* _SELECTED EXCERPT_:
What is striking about all the statements is not their pomposity, but that they have put on a pedestal the kind of design that believes it can solve all manner of social, political and economic woes.
The oaths are noticably evasive about the creativity of making material things. These days, for a designer to admit to being involved in making ‘stuff’ is a bit like admitting to liking burning coal or killing lions. Instead, it is more fashionable to aspire to design that is concerned with paradoxically (even though the authors would not admit it) designing for behaviour change.
Many of the most noticeable, cutting-edge designers are actively engaged in working out how to change how we live. Arguably, they are helping fill the gap where politicians and policy makers no longer feel willing to take a lead over, or prefer to defer to other experts other than themselves.
Take healthcare. Globally the debate is about how to use design to encourage a preventative agenda that reduces the number of people who are admitted to hospital for lifestyle illnesses, such as smoking or overeating.
While there is a genuine challenge in cutting healthcare expenditure, these designer interventions (along with many other social policy initiatives) are part of a wider concern about who should decide whether or not it is morally correct to use it to change lifestyles.

* _RECORDS_:
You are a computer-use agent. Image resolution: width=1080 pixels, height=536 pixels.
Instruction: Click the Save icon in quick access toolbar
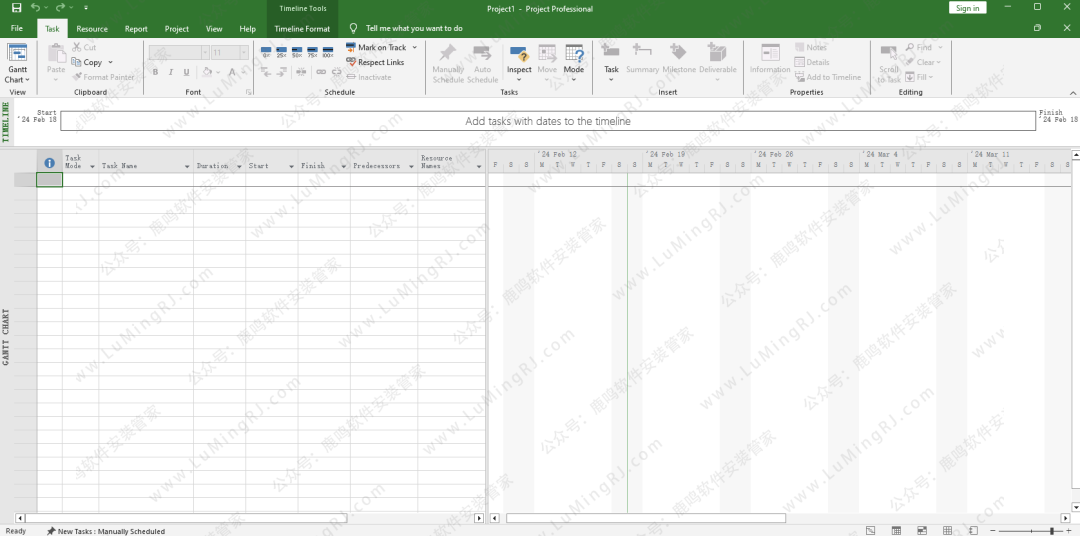16,8
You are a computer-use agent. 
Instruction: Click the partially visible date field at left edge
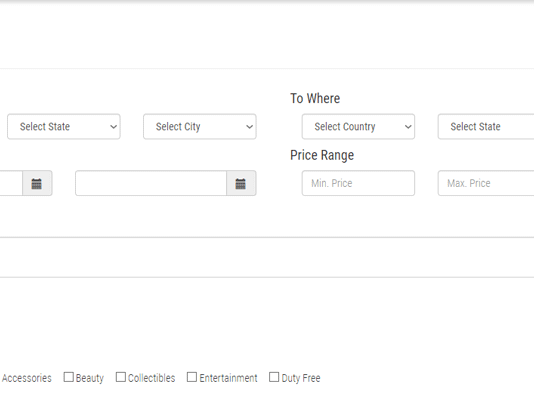[11, 183]
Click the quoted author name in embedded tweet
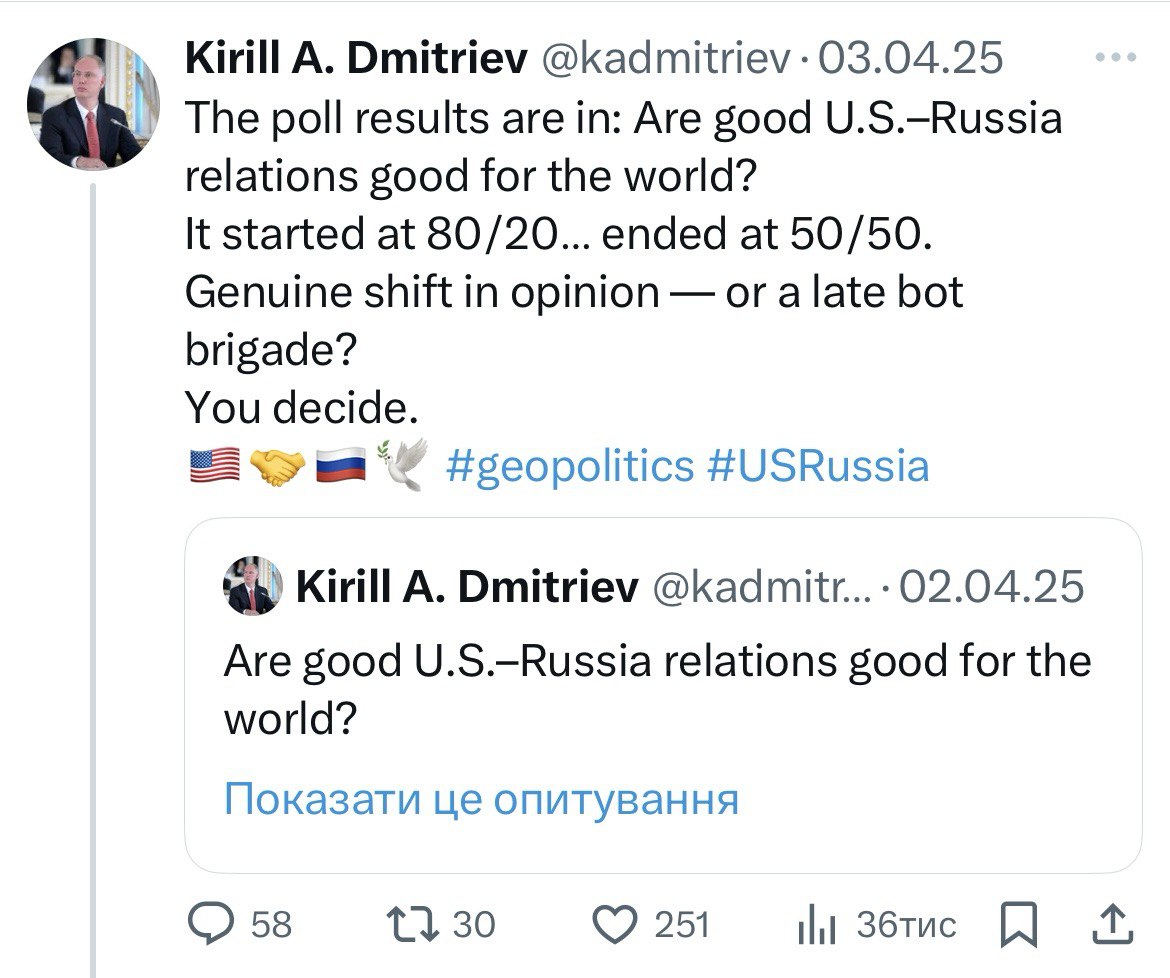The height and width of the screenshot is (978, 1170). click(467, 587)
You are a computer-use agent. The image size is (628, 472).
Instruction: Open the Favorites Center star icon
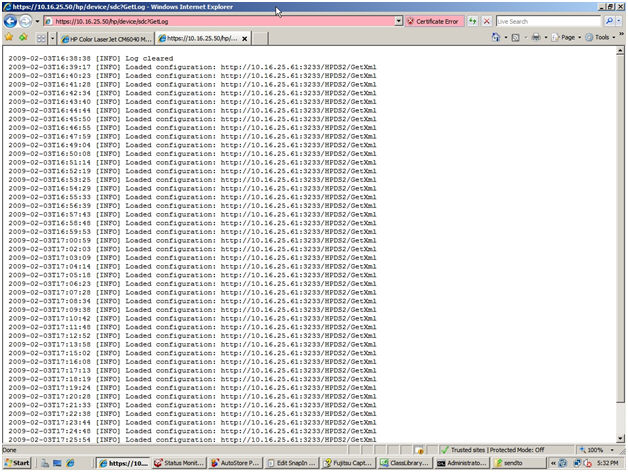(x=9, y=38)
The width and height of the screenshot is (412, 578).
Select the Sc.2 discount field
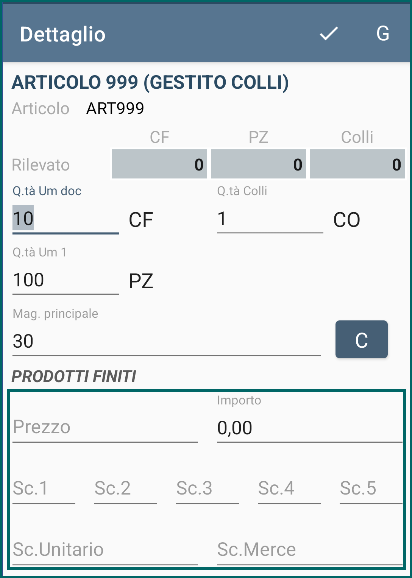[125, 489]
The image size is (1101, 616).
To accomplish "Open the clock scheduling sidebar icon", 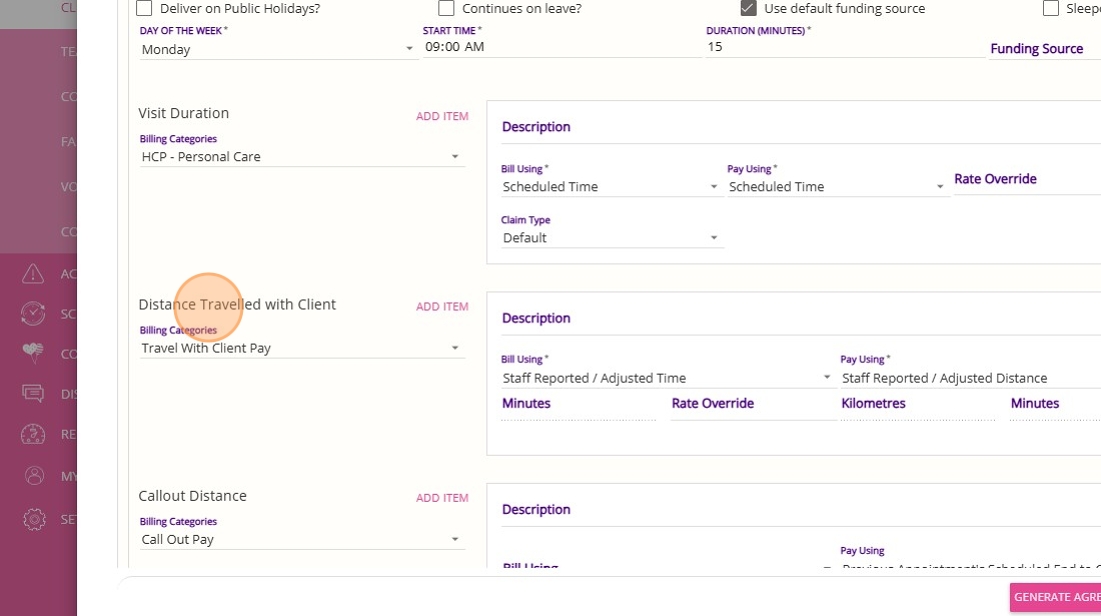I will [x=33, y=313].
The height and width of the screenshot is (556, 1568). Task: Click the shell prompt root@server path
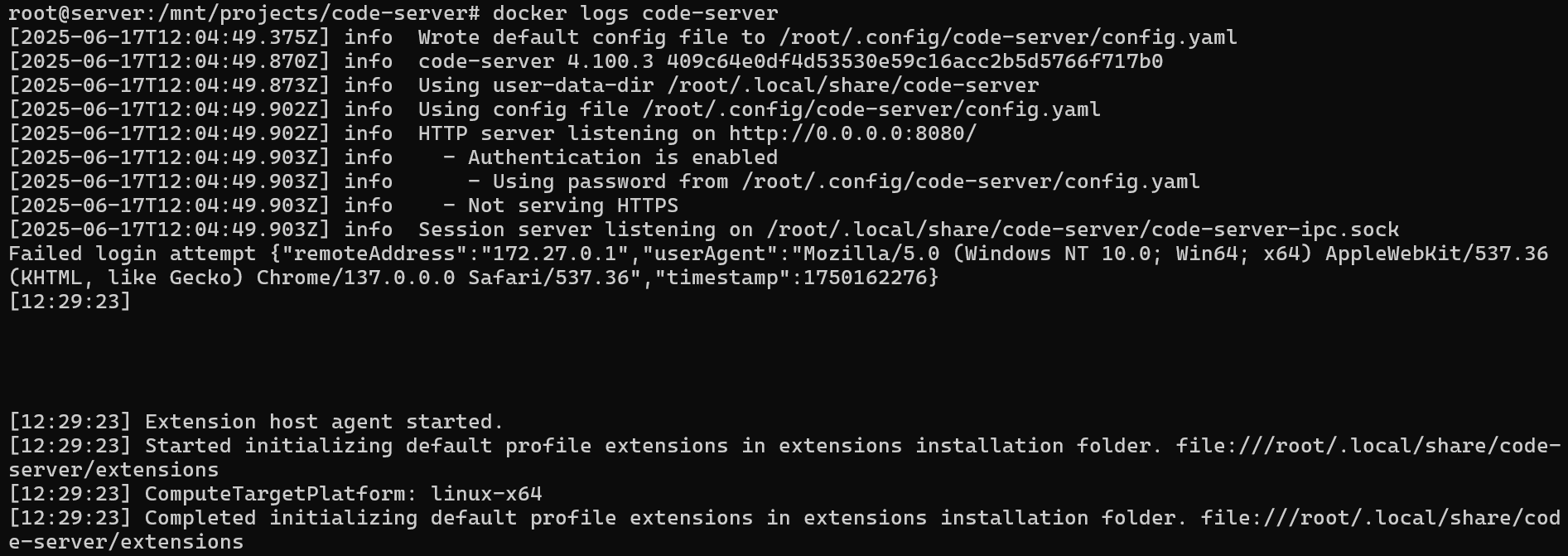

* _PROBLEM DETAILS_: Copy the passage of the design excerpt from "The oaths are" to "other than themselves.". The listing comes from a different source than the text.

* _TASK ANSWER_:
The oaths are noticably evasive about the creativity of making material things. These days, for a designer to admit to being involved in making ‘stuff’ is a bit like admitting to liking burning coal or killing lions. Instead, it is more fashionable to aspire to design that is concerned with paradoxically (even though the authors would not admit it) designing for behaviour change.
Many of the most noticeable, cutting-edge designers are actively engaged in working out how to change how we live. Arguably, they are helping fill the gap where politicians and policy makers no longer feel willing to take a lead over, or prefer to defer to other experts other than themselves.